▶ _Data provided_:
—————

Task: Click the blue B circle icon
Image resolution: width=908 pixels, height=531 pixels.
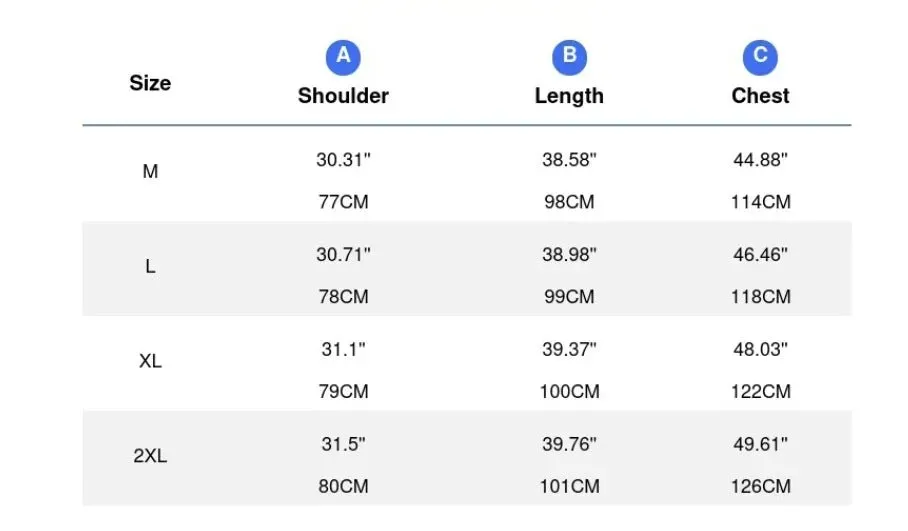Action: [x=569, y=57]
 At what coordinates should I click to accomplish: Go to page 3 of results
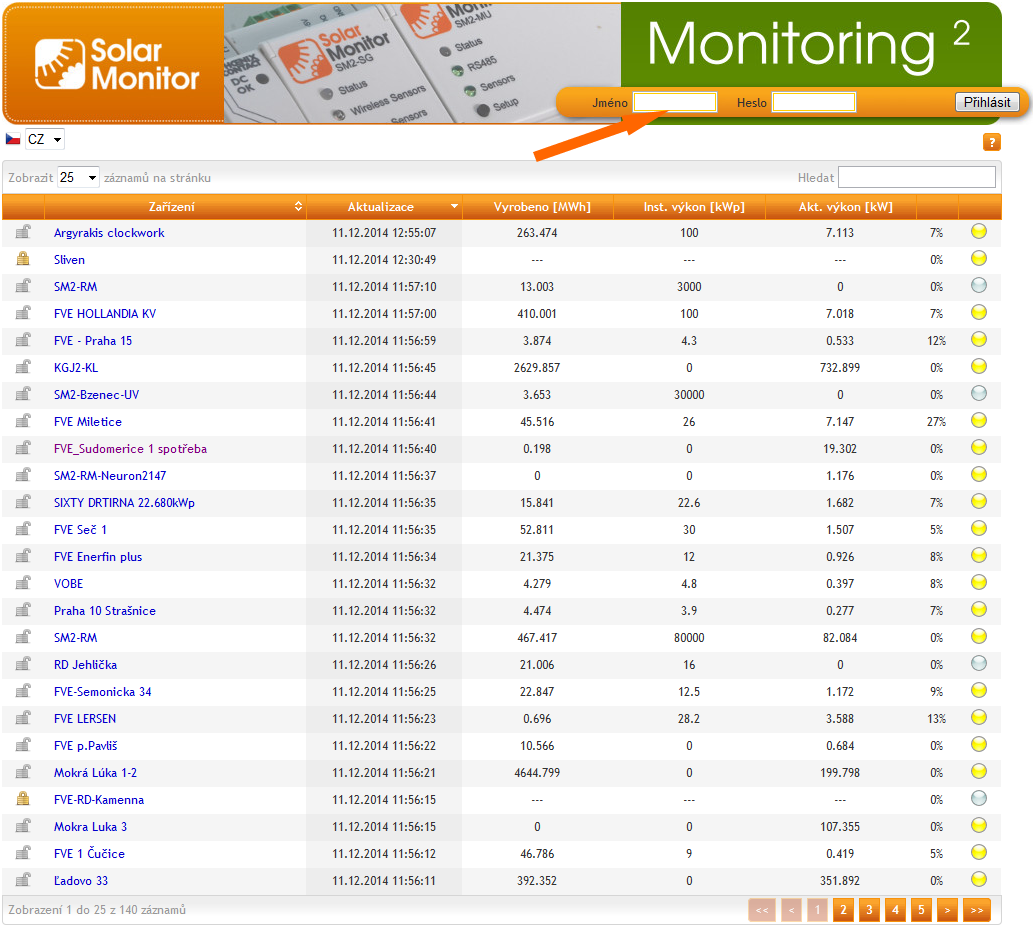pyautogui.click(x=869, y=910)
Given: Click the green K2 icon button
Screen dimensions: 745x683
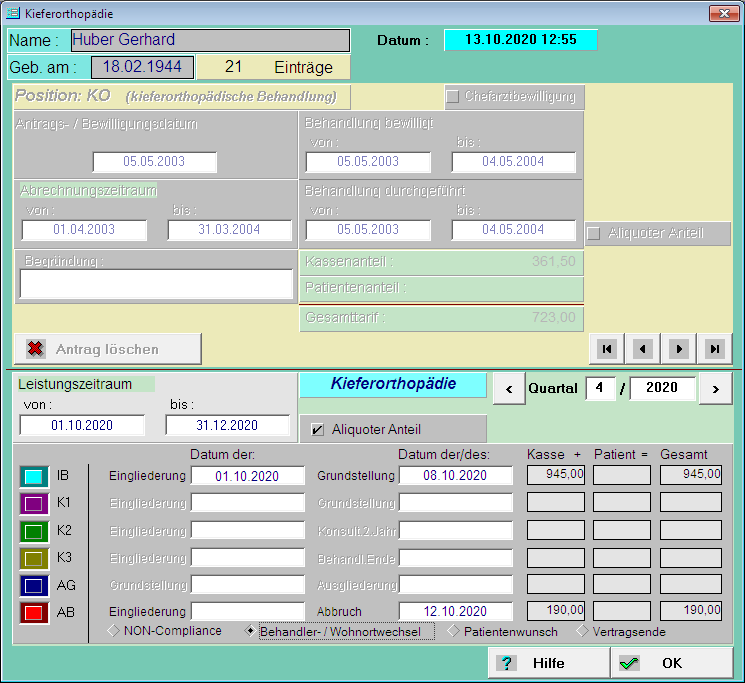Looking at the screenshot, I should (x=34, y=530).
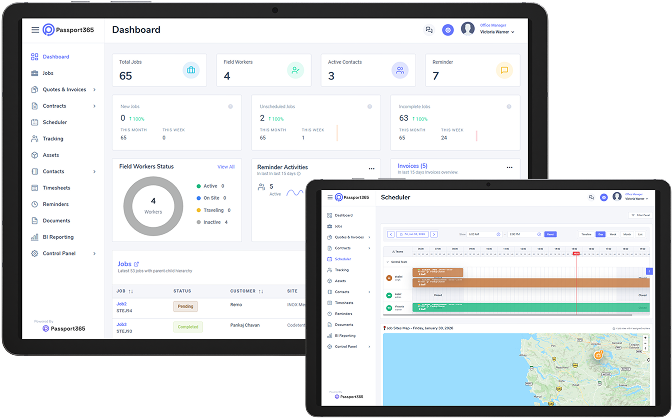Select Reminders in the Dashboard sidebar

click(x=56, y=204)
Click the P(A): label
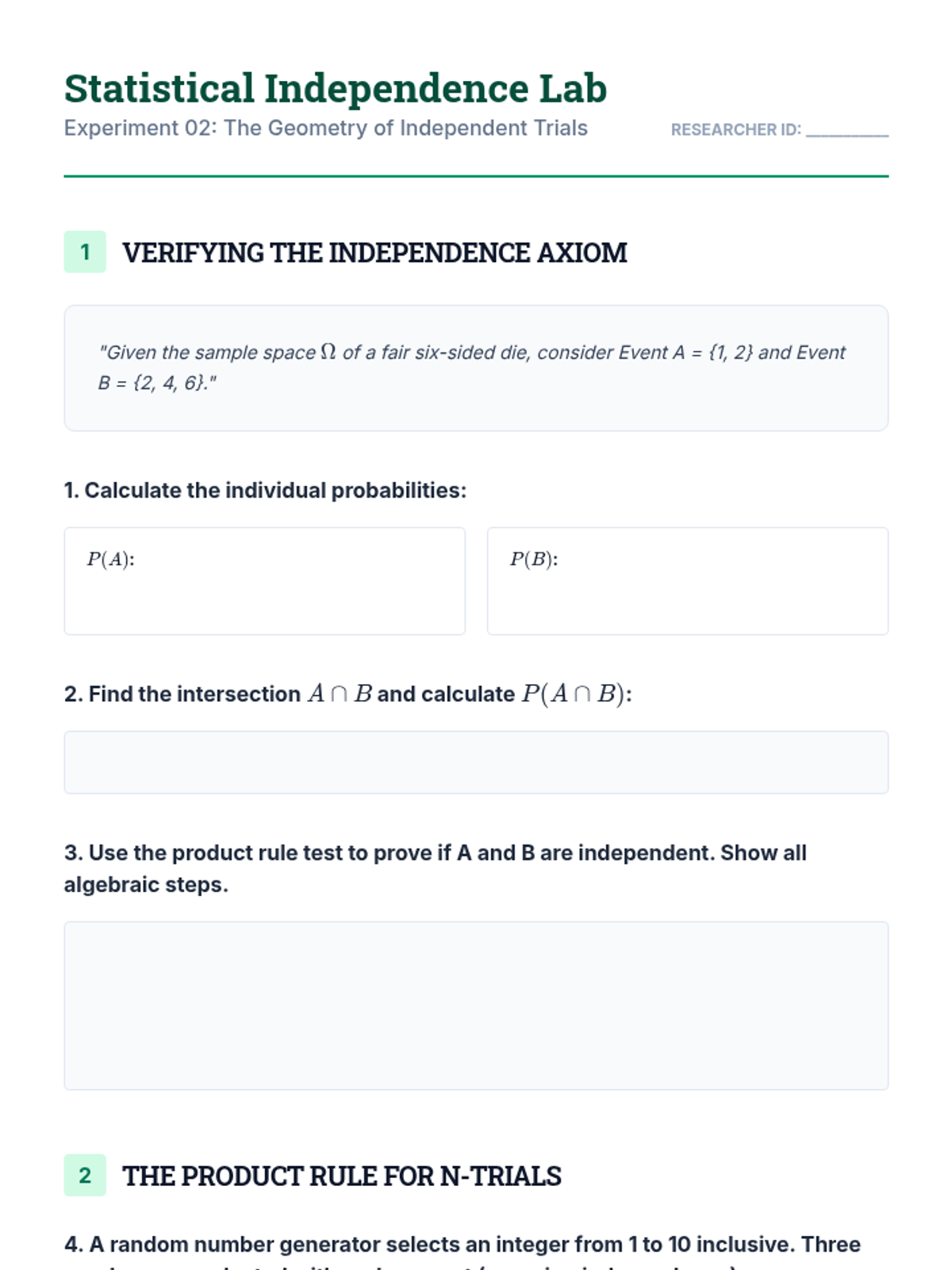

—————

Starting at the line that contains "Given: Click the green K2 icon button", transcribe each line through the last one of the entries above, exactly and without pictures.

▶ _Solution to the problem_:
Given: Click the green K2 icon button
Screen dimensions: 745x683
Looking at the screenshot, I should (x=34, y=530).
Select Reminders in the Dashboard sidebar

click(x=56, y=204)
Click the P(A): label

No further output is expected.